▶ **Description of the task**
Repeat the items below, from the line containing "This screenshot has width=484, height=749." through the line containing "Looking at the screenshot, I should click(538, 347).", both included, with nothing before or after.

▶ **Data entries**
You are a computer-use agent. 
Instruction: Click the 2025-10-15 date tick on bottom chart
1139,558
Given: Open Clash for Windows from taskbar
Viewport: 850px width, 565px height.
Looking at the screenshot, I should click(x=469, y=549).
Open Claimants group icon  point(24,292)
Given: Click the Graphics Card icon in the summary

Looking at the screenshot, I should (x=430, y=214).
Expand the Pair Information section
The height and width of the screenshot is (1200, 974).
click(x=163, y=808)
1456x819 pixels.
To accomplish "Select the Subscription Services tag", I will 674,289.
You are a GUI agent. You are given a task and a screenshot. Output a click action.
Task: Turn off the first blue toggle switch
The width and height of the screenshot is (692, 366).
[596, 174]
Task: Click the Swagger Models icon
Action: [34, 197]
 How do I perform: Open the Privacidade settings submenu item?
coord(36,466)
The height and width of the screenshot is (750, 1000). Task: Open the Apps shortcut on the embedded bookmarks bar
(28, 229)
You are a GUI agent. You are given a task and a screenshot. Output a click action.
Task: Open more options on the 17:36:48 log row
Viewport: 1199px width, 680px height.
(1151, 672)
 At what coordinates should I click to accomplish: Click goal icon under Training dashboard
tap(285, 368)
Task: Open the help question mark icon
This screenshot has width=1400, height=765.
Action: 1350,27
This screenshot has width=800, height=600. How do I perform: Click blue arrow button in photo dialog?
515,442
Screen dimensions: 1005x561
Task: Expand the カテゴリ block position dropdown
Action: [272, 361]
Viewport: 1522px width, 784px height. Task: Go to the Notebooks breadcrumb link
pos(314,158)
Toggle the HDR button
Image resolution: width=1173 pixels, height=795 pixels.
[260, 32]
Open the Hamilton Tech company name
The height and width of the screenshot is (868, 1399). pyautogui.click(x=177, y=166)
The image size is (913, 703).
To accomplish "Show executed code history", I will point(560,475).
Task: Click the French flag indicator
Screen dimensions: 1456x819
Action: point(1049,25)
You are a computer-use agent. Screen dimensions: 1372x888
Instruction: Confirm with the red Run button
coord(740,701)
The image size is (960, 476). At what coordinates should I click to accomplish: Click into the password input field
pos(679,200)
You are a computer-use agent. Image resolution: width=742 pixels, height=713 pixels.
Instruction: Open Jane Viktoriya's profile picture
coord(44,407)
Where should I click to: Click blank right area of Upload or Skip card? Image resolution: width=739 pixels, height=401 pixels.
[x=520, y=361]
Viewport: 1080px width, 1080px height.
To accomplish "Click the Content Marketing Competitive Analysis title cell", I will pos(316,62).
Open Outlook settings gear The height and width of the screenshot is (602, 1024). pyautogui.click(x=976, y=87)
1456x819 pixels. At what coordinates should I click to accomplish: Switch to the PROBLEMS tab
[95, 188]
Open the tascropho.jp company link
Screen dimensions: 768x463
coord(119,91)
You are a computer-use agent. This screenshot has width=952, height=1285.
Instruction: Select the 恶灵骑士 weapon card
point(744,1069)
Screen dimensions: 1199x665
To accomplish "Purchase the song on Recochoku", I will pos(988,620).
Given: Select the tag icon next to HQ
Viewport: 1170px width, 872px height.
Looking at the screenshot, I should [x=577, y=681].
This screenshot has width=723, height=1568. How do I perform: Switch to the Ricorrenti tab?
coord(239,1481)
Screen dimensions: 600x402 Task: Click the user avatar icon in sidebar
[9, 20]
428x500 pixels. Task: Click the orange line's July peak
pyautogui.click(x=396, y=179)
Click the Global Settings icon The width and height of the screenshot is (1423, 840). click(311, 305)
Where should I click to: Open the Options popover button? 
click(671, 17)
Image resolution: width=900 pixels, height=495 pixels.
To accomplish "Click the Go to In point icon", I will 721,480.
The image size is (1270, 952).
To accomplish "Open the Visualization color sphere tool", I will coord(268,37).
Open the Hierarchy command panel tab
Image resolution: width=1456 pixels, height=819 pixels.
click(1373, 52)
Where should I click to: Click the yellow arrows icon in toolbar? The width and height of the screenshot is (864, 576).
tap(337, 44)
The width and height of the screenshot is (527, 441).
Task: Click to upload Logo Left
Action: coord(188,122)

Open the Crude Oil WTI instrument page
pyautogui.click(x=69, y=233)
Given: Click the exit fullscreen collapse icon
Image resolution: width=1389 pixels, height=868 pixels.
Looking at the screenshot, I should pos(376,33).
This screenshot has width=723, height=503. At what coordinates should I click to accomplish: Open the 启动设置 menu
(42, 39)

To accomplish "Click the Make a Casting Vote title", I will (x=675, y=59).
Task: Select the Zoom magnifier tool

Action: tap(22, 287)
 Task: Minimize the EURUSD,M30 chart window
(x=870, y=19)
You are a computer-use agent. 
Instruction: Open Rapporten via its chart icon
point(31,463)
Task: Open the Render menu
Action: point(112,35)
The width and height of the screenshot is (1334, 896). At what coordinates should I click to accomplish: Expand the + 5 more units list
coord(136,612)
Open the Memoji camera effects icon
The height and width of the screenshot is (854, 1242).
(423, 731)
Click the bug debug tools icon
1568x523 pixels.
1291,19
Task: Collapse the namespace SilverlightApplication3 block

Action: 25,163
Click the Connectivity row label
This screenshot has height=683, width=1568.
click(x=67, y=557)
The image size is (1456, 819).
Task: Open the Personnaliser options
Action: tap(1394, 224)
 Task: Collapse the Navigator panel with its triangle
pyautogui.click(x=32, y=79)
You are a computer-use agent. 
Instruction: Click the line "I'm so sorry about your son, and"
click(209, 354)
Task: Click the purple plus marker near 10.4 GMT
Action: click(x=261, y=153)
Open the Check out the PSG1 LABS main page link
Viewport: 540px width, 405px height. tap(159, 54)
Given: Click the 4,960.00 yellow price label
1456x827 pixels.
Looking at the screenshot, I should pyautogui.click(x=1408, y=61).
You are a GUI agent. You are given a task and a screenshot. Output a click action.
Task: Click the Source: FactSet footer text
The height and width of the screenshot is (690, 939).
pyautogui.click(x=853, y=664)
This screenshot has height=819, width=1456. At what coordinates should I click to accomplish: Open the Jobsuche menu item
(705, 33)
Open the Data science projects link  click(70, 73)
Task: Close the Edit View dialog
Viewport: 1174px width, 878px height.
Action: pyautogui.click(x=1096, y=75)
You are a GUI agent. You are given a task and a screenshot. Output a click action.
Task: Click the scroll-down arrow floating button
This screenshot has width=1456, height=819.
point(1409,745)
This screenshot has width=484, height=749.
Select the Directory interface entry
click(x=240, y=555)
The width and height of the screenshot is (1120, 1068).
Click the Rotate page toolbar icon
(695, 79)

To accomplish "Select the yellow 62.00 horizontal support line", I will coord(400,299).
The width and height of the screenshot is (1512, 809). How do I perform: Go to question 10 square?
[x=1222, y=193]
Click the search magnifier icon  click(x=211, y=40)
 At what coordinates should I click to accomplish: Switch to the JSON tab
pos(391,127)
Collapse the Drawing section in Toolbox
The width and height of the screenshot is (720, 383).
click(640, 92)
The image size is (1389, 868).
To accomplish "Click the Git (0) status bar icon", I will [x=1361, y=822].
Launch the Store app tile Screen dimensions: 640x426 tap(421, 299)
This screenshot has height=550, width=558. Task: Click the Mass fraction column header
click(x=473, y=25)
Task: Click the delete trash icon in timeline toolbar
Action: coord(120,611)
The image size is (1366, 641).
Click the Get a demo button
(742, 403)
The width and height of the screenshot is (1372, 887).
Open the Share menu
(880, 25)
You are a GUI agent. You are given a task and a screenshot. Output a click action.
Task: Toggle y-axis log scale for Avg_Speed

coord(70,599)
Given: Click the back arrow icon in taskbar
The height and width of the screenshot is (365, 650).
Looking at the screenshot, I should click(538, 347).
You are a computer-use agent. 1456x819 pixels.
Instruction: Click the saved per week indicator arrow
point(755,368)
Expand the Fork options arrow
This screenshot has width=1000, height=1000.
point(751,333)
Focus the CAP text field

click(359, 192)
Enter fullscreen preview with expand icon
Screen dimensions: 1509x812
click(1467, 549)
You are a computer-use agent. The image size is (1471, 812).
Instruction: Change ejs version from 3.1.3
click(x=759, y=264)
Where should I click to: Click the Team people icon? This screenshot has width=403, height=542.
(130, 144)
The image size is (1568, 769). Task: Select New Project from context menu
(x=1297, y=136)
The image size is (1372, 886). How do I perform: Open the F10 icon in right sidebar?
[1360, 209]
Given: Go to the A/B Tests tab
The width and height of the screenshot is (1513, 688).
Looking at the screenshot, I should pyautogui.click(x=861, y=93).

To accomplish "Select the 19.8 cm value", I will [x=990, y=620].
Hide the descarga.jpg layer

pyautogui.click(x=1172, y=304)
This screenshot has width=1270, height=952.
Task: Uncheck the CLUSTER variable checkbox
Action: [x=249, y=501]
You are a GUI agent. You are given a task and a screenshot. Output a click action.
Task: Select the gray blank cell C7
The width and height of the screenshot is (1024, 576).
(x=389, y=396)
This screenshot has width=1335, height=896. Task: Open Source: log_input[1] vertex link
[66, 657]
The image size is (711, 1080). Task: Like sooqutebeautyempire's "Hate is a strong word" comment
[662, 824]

▶ **The answer**
This screenshot has width=484, height=749.
Select the Directory interface entry
click(x=240, y=555)
The width and height of the screenshot is (1120, 1068).
Click the Rotate page toolbar icon
(695, 79)

To accomplish "Select the yellow 62.00 horizontal support line", I will coord(400,299).
The width and height of the screenshot is (1512, 809). How do I perform: Go to question 10 square?
[x=1222, y=193]
Click the search magnifier icon  click(x=211, y=40)
 At what coordinates should I click to accomplish: Switch to the JSON tab
pos(391,127)
Collapse the Drawing section in Toolbox
The width and height of the screenshot is (720, 383).
click(640, 92)
The image size is (1389, 868).
To accomplish "Click the Git (0) status bar icon", I will [x=1361, y=822].
Launch the Store app tile Screen dimensions: 640x426 tap(421, 299)
This screenshot has height=550, width=558. Task: Click the Mass fraction column header
click(x=473, y=25)
Task: Click the delete trash icon in timeline toolbar
Action: coord(120,611)
The image size is (1366, 641).
Click the Get a demo button
(742, 403)
The width and height of the screenshot is (1372, 887).
Open the Share menu
(880, 25)
You are a GUI agent. You are given a task and a screenshot. Output a click action.
Task: Toggle y-axis log scale for Avg_Speed

coord(70,599)
Given: Click the back arrow icon in taskbar
The height and width of the screenshot is (365, 650).
Looking at the screenshot, I should click(538, 347).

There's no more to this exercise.